Valentin Parkhomenko of the Russian consulate in Seattle says only about 2,000 Russians living in the 11 western U.S. states covered by the consulate have registered with it, though he adds that "many more are living here."
Ilyin estimates that 10,000 Russians live in western Washington
state, 1,500 of them in largely rural Whatcom County surrounding Bellingham and running to the Canadian border. To Ilyin, however, it is not apathy but habit that is keeping his congregation from voting. He says they appear to be watching hopefully as President Boris Yeltsin's standing in opinion polls rose and past his Communist Party challenger, Gennady Zyuganov.
Ilyin says "most of them" aren't voting because they have never voted -- barred from participating even in the uncontested Soviet elections, because of their evangelical Christian beliefs. Consequently, these people have never acquired the habit of casting a ballot, though they realize, he adds, that "this is a free election."
Ilyin himself has acquired U.S. citizenship and, therefore, cannot vote in the Russian presidential election. But his dissident roots reach far back into the Soviet past. So far back, in fact, that he himself was born in China, of parents who had fled the Soviet Union in 1928. They later fled China, too, during the famine-provoking "Great Leap Forward" of the late 1950s, which is how Walter Ilyin, in 1963, came to live in the United States by way of a few years in Australia.
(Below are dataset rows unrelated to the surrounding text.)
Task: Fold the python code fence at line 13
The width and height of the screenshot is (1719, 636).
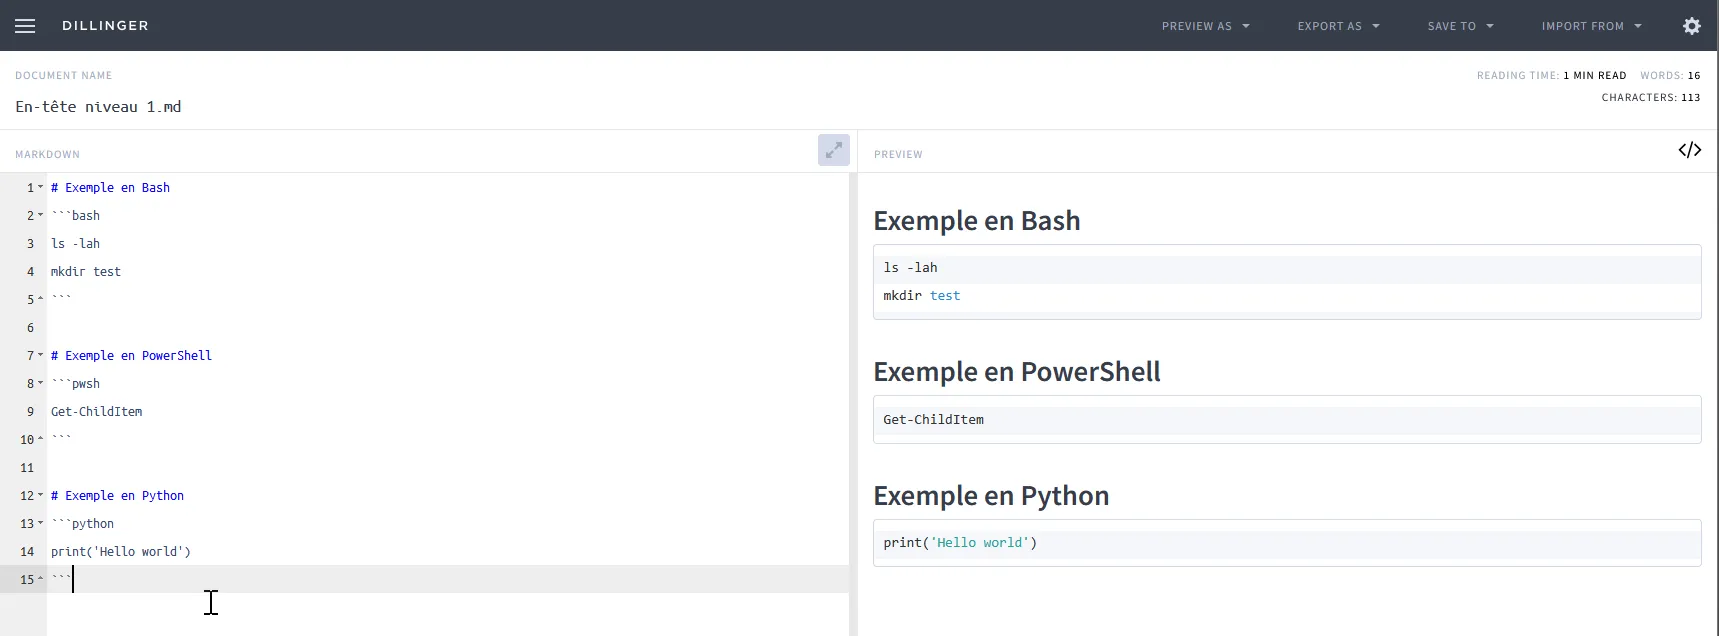Action: point(41,523)
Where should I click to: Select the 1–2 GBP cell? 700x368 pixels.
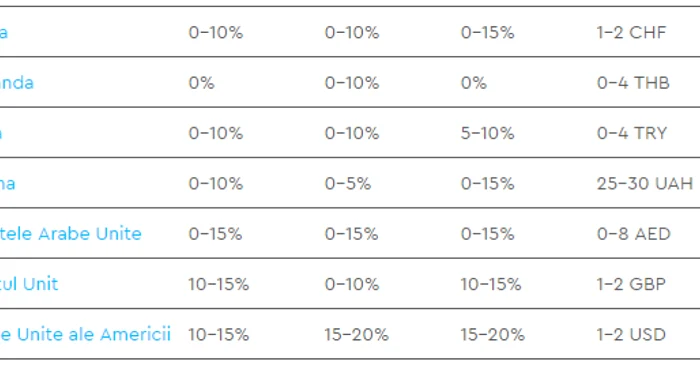click(x=631, y=284)
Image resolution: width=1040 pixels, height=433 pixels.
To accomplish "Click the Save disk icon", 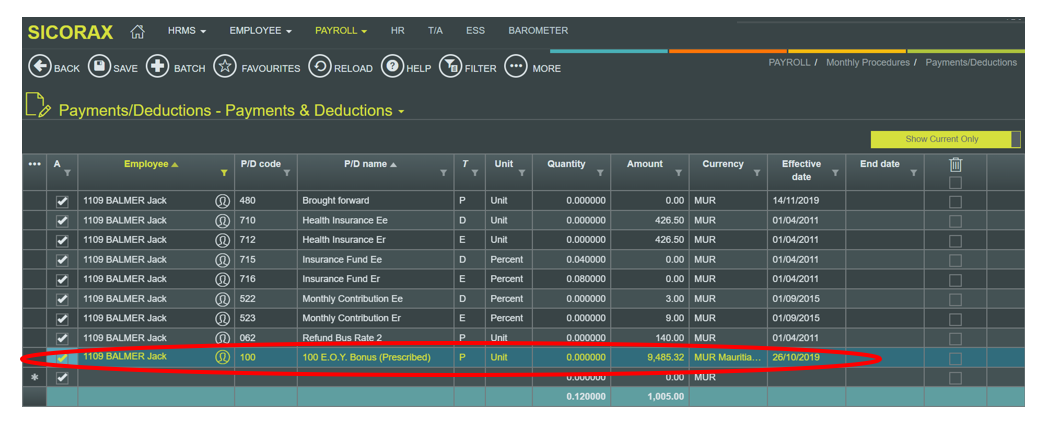I will 99,67.
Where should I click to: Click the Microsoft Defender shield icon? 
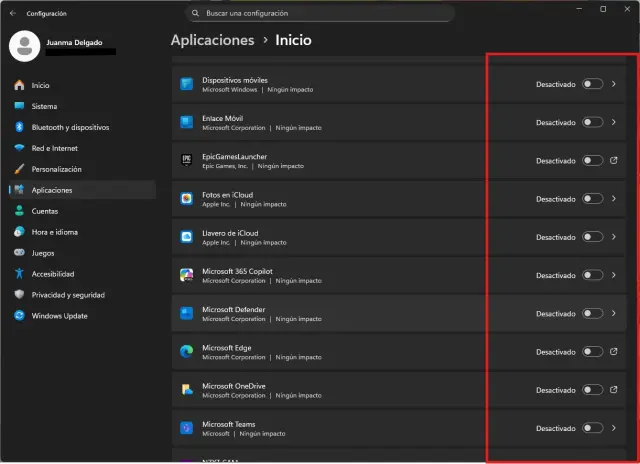pos(186,313)
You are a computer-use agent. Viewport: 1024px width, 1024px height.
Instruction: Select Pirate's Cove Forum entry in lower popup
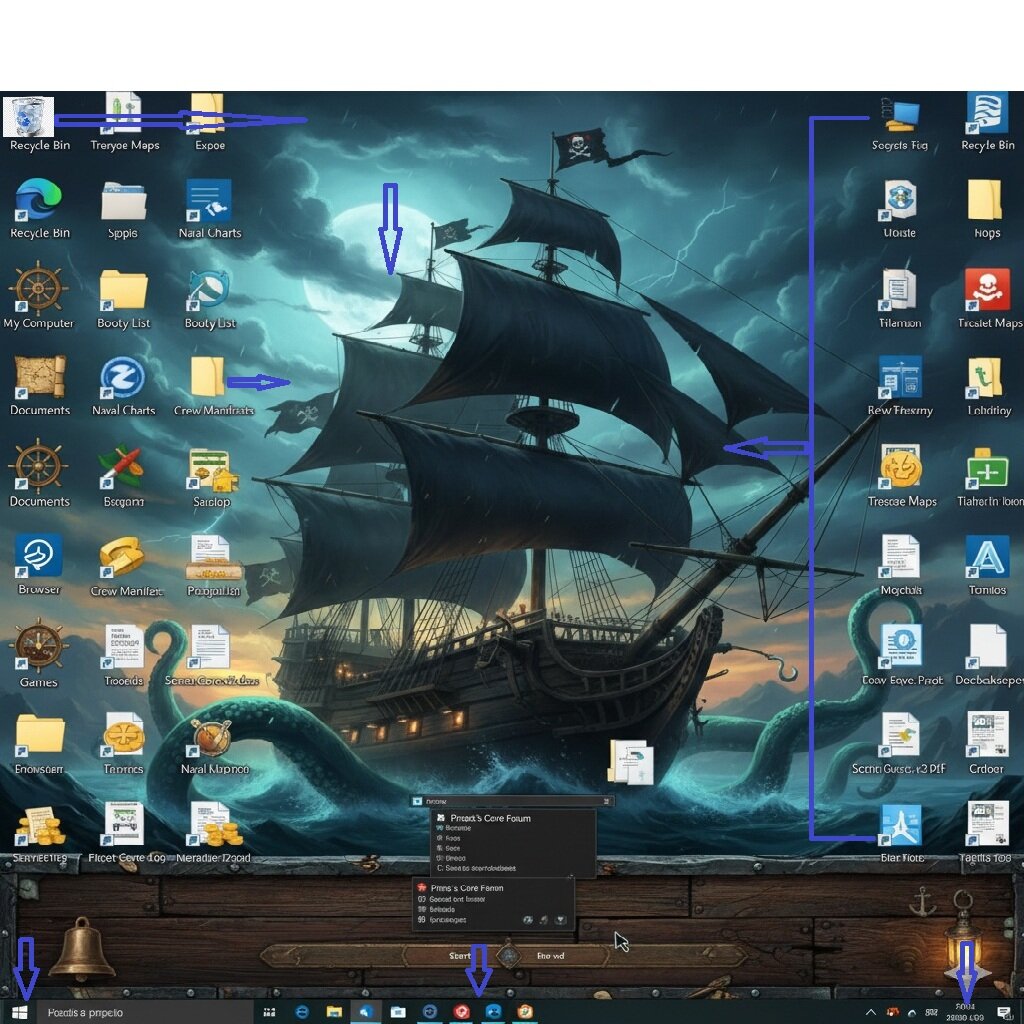(466, 888)
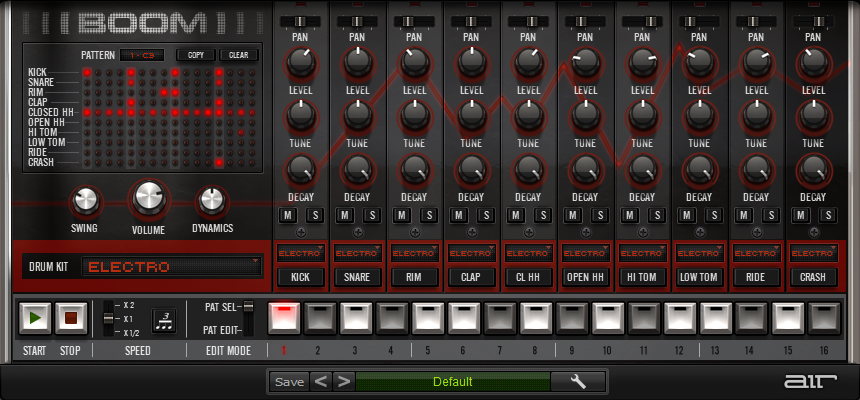Click the Swing knob
Viewport: 860px width, 400px height.
86,200
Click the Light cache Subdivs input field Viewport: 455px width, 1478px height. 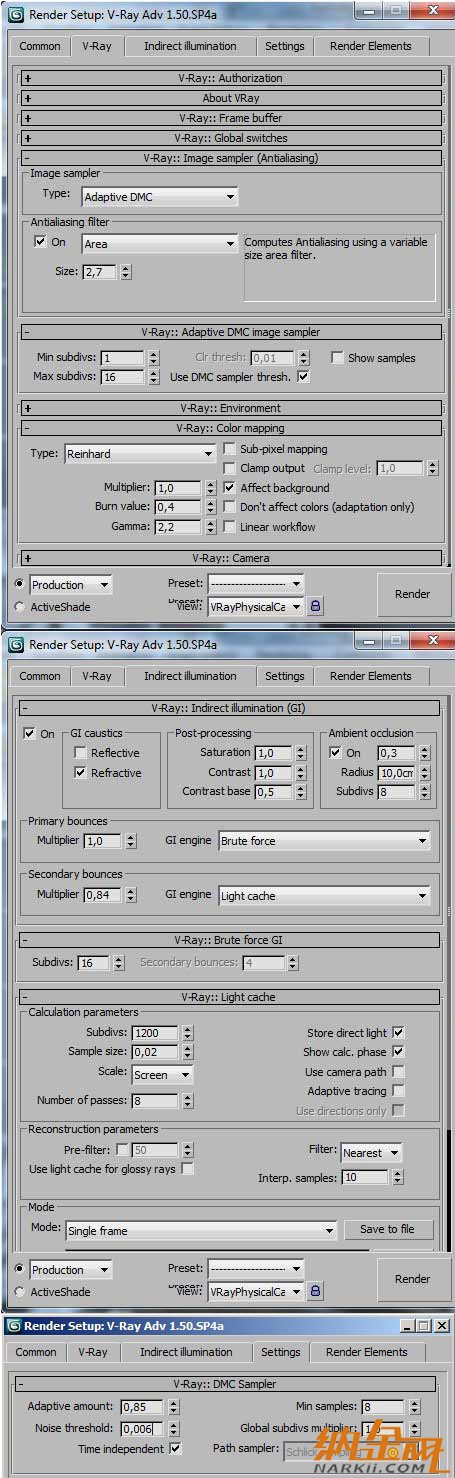[x=155, y=1033]
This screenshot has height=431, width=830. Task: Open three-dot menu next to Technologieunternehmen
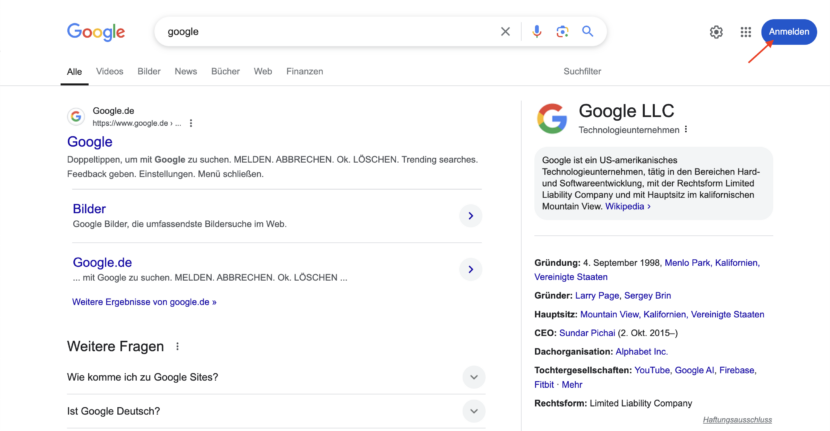pos(686,129)
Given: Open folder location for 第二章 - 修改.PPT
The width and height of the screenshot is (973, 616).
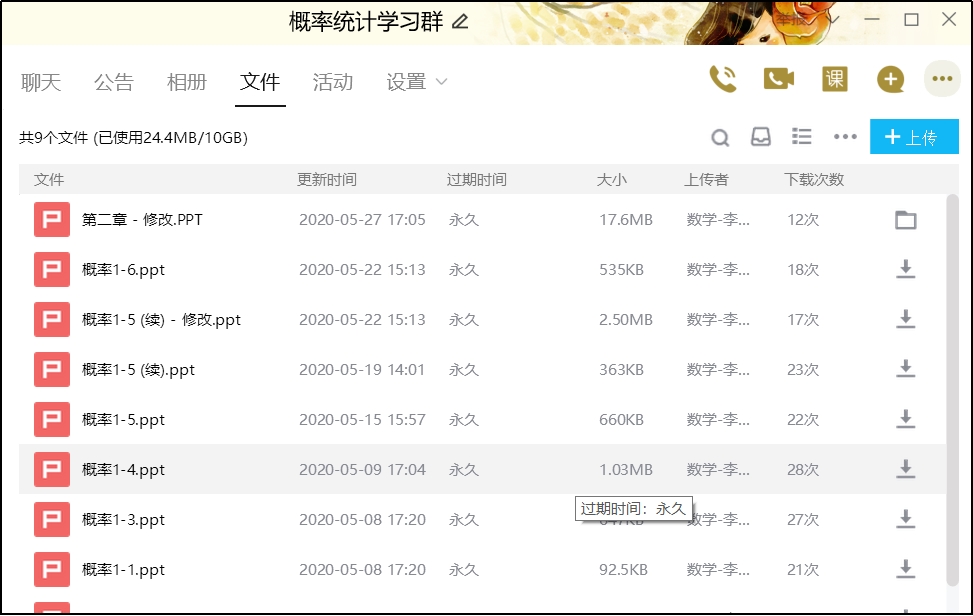Looking at the screenshot, I should point(905,219).
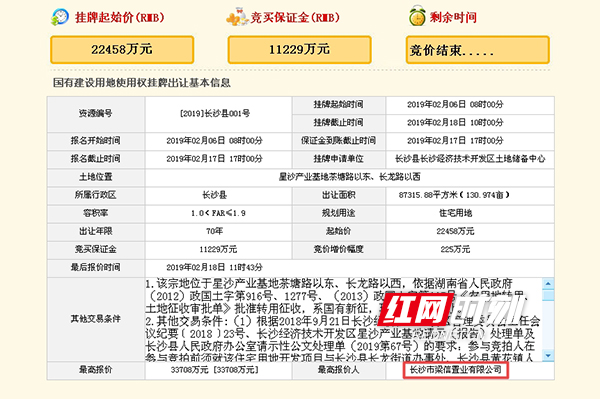Screen dimensions: 600x399
Task: Select highest bidder 长沙市梁信置业有限公司
Action: pyautogui.click(x=455, y=370)
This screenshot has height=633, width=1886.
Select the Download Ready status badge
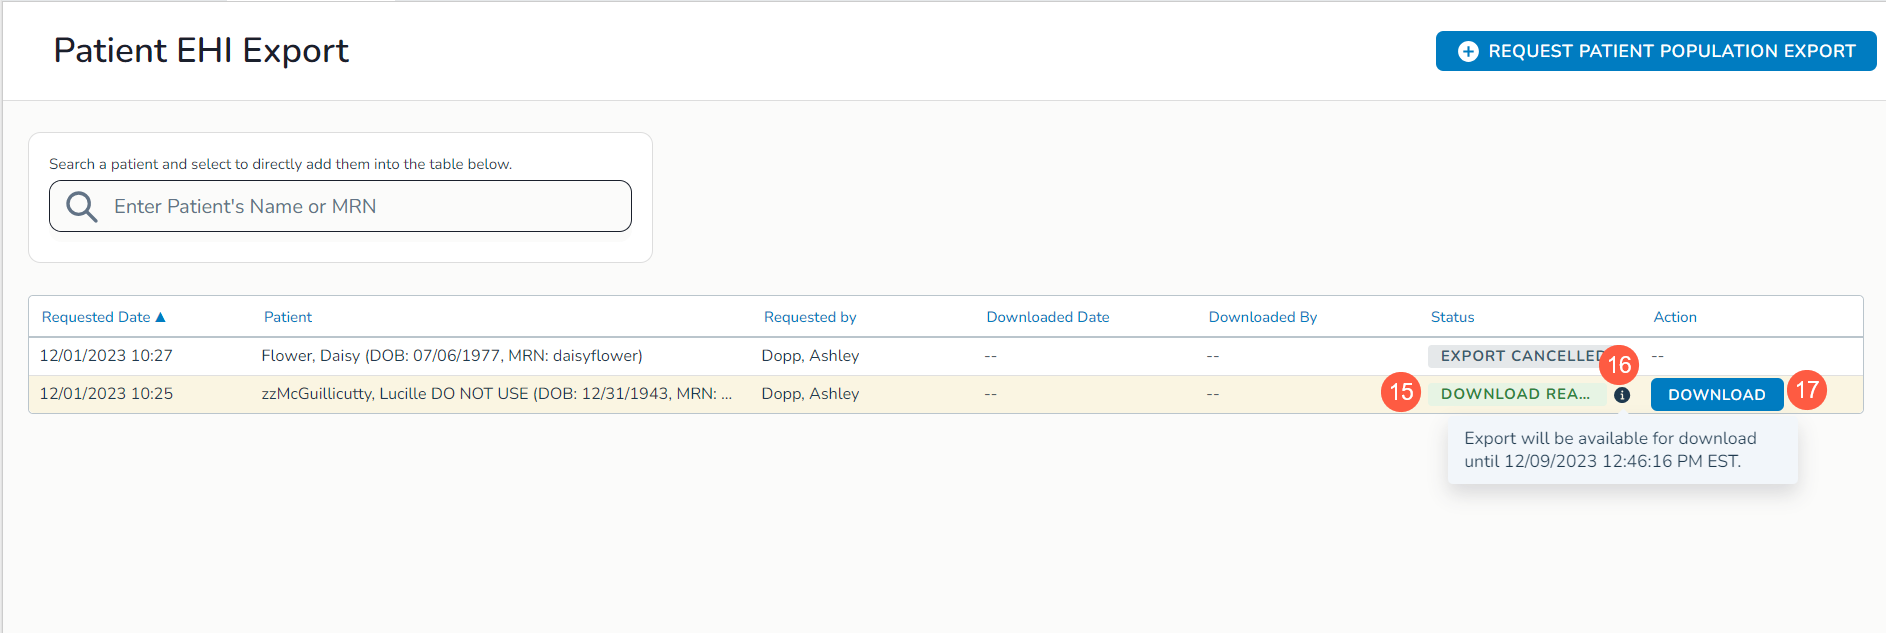coord(1514,394)
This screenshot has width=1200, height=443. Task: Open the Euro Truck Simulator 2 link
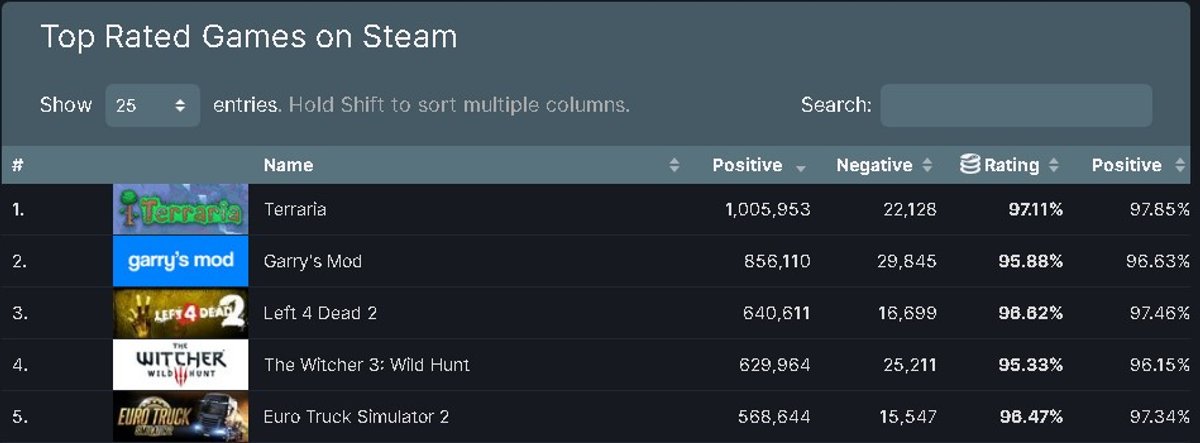pyautogui.click(x=357, y=417)
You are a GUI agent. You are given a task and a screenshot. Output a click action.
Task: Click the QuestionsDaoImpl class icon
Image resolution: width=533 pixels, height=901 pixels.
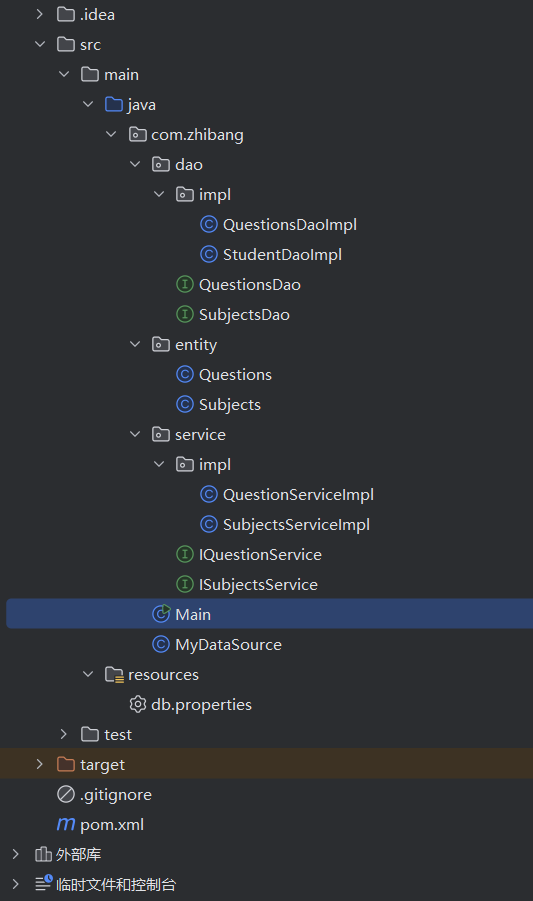tap(208, 224)
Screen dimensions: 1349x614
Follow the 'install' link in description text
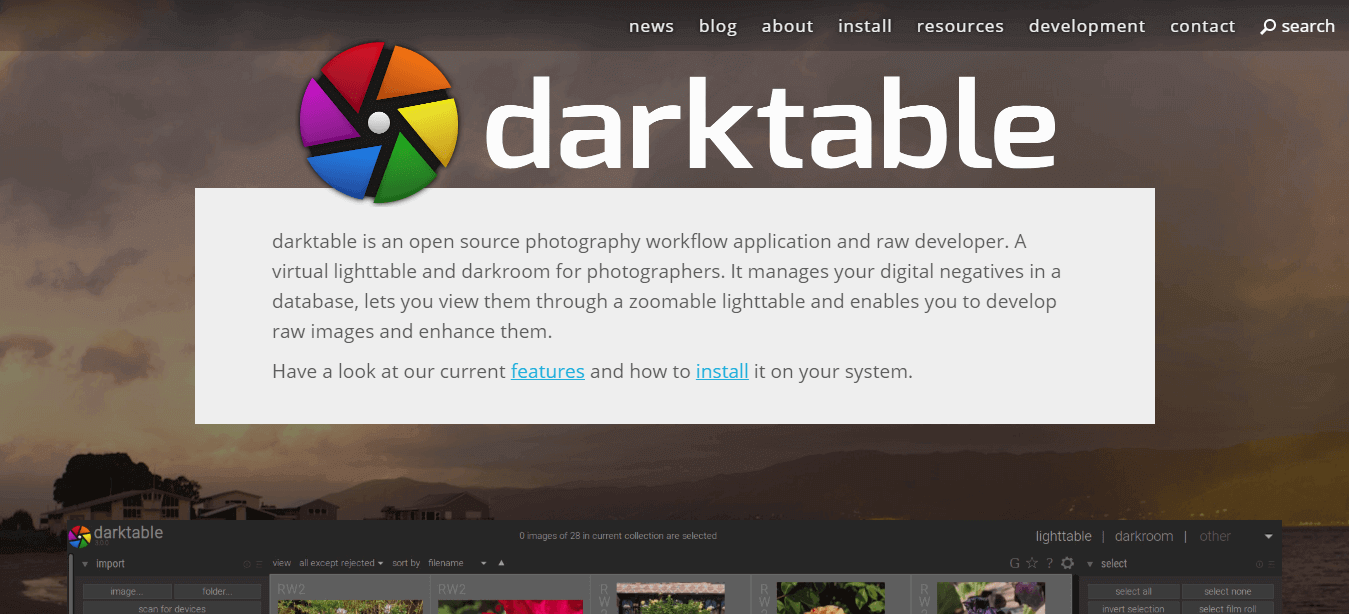tap(722, 371)
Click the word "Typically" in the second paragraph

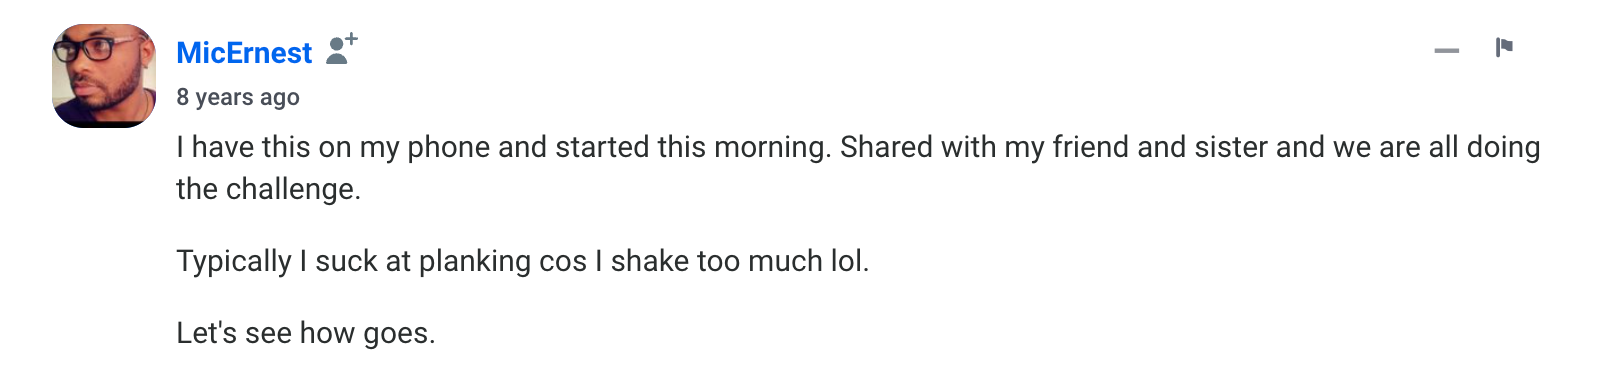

A more recent arrival, who brings with her a far different heritage, is Katia Atzbach, who studied in the U.S. and works now in a Russian law firm in Seattle. Atzbach says she definitely plans to vote on Sunday at the Russian consulate. And, she adds without being asked, she intends to vote for . . . General Lebed.
That choice, she explains, reflects her continuing respect for the Russian military, in which her father is today a colonel on active duty in Ryazan, a couple of hours southeast of Moscow. Atzbach says she is skeptical of Yeltsin's reported improved standing in public opinion polls, which she considers to be exaggerated by pro-Yeltsin news media, though she thinks that the president will likely move on to the second round of voting.
Whatever the outcome, Atzbach says, she hopes that it will bring stability and order to Russia, whose democracy she likens to the relatively lawless frontier days in the democratic development of the United States. But even if the Communist Party were to return to power, Atzbach thinks that reforms have progressed to a point of no return, to a point where, "hopefully" -- she emphasizes with a touch of skepticism -- a neo-Soviet era has become impossible because nobody really wants that.
In preparing for Sunday's election, meanwhile, the three-year-old
Russian consulate in Seattle has mailed invitations to the 2,000 Russian citizens on its registry, including Katia Atzbach.
Valentin Parkhomenko, deputy chairman of the consulate's election
commission, says the invitations informed each recipient where and when to vote. The results of the balloting from across the United States will be tallied and forwarded to the Russian Embassy in Washington, D.C., which will consolidate and transmit the results to Moscow.
Parkhomenko says, any Russian 18 years or older who holds a current Russian passport will be allowed to vote on Sunday. The Russian consular official is careful, however, not to take sides. He simply says that "we are having a democratic election and the best candidate will win."